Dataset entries
=-=-=-=-=
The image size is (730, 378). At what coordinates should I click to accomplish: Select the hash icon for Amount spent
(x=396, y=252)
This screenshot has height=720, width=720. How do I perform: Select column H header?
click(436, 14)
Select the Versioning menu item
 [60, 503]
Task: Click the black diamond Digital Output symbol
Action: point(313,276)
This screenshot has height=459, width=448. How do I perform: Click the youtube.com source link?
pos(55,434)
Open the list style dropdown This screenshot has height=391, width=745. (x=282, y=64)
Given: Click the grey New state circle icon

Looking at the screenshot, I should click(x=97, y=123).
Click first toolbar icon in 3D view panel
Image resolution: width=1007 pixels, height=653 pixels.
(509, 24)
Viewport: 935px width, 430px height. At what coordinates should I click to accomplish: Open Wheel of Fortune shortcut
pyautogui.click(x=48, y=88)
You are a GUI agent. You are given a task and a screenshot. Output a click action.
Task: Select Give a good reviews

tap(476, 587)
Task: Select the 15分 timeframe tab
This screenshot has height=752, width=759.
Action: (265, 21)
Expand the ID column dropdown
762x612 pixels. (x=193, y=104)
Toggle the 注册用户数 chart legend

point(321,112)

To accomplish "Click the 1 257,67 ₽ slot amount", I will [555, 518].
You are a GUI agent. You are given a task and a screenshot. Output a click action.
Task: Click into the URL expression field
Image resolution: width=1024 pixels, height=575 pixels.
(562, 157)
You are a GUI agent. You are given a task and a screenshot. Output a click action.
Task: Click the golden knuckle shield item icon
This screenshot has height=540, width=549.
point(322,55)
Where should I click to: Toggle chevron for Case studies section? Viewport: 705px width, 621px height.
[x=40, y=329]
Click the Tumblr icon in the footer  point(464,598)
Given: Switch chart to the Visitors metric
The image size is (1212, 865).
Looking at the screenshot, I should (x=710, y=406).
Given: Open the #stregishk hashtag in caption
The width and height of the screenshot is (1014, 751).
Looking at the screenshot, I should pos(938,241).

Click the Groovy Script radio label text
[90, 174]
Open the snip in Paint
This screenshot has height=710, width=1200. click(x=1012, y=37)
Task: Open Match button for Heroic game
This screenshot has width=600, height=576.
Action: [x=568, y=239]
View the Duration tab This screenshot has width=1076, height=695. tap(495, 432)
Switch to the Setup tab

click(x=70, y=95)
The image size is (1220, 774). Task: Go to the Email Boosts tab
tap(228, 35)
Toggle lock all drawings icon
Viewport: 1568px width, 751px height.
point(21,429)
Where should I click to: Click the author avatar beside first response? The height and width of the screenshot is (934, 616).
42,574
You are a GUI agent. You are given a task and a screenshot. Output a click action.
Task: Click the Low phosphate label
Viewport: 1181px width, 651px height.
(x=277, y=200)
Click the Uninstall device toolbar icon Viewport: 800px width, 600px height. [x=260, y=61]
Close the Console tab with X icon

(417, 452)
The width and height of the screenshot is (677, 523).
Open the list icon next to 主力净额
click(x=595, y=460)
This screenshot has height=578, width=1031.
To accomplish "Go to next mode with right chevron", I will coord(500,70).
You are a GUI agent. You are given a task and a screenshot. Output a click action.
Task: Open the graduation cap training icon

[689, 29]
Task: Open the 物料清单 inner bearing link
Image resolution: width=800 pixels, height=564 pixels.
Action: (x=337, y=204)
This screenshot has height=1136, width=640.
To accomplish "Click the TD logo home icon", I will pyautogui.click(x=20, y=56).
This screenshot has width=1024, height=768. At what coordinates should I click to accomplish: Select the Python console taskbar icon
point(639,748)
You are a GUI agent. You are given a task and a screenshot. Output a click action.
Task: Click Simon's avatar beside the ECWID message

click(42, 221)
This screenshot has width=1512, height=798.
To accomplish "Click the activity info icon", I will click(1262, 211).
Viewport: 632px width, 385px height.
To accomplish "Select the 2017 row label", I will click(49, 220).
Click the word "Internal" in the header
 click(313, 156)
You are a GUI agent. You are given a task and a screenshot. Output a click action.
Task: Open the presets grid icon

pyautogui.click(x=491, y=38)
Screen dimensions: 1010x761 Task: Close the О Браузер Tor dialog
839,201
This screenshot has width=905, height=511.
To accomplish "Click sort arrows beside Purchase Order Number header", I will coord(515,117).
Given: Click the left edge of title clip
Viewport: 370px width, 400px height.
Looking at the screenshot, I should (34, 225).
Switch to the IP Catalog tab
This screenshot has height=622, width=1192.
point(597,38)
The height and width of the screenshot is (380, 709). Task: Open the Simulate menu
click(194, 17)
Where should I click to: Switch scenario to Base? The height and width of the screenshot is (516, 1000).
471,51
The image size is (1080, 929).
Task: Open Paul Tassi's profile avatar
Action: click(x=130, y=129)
=-=-=-=-=
#### Work instruction
Exactly reproduce the lines of the entries above, from the one containing "Viewport: 370px width, 400px height." to the very last, and no others.

#### Task output
Viewport: 370px width, 400px height.
Looking at the screenshot, I should (34, 225).
Switch to the IP Catalog tab
This screenshot has height=622, width=1192.
point(597,38)
The height and width of the screenshot is (380, 709). Task: Open the Simulate menu
click(194, 17)
Where should I click to: Switch scenario to Base? The height and width of the screenshot is (516, 1000).
471,51
The image size is (1080, 929).
Task: Open Paul Tassi's profile avatar
Action: click(x=130, y=129)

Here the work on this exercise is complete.